Alberta school divisions cutting support staff after lapse in Jordan's Principle funding
CBC
School divisions across Alberta are reckoning with a federal funding change that means less money for Indigenous students learning off-reserve.
Northern Lights Public Schools (NLPS) in northern Alberta eliminated 105 full-time equivalent educational assistants earlier this month. It comes after the Wild Rose School Board in central Alberta laid off 46 educational assistants in December, citing the same reason.
Jordan's Principle is a legal rule to ensure First Nations children get services they need without delay. It's named after five-year-old Jordan River Anderson from Norway House Cree Nation in Manitoba. He died in 2005, caught in a two-year battle between the province and Ottawa over who would pay for his care.
NLPS said in a statement that 280 students in the division were receiving services through federal Jordan's Principle funding, and it applied following the same criteria that had been approved in previous years, asking for $7 million.
Following significant delays and uncertainty in receiving the funding, the division paid for the services using its reserves so students could receive support for as long as possible.
Kristin Degagne was one of those laid off in the division.
She had been working with a First Nations child who received Jordan's Principle funding to provide support for severe medical and educational needs. The student uses a wheelchair and is non-verbal.

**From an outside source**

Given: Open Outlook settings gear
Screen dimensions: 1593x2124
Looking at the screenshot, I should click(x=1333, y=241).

Degagne said the two of them had built up a relationship over the child's first two years in elementary school.
"I have lots of worries," she said. "There's such a connection. A lot of students rely on that connection to actually make it through the day.
"It's hard, it's heartbreaking. They don't know what to do. They struggle with when things are different."

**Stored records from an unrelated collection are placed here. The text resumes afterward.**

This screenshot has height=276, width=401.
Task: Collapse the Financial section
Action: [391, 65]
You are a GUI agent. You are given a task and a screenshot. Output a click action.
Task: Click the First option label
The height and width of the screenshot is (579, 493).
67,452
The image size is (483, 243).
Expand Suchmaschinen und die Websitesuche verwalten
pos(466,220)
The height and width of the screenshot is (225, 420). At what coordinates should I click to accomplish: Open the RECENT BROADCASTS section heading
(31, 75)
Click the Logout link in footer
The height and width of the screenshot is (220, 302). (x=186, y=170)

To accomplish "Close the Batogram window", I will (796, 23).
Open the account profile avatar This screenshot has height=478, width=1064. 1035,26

Degagne said while she's sad she lost her job, she feels bad for the students and the staff.
In an interview with CBC News, Vanessa Roesler said her six-year-old autistic daughter Olena has been greatly affected. When it's time to go to school, Olena screams, cries, and hides — now that she has a new EA that she has no pre-existing relationship with.
Roesler thinks her daughter, who is non-verbal, will have to move to half-day schooling due to the disruption in her routine.
Roesler is a single parent in Kikino Métis Settlement, northeast of Edmonton, and her children go to a school in Lac La Biche, which is part of NLPS.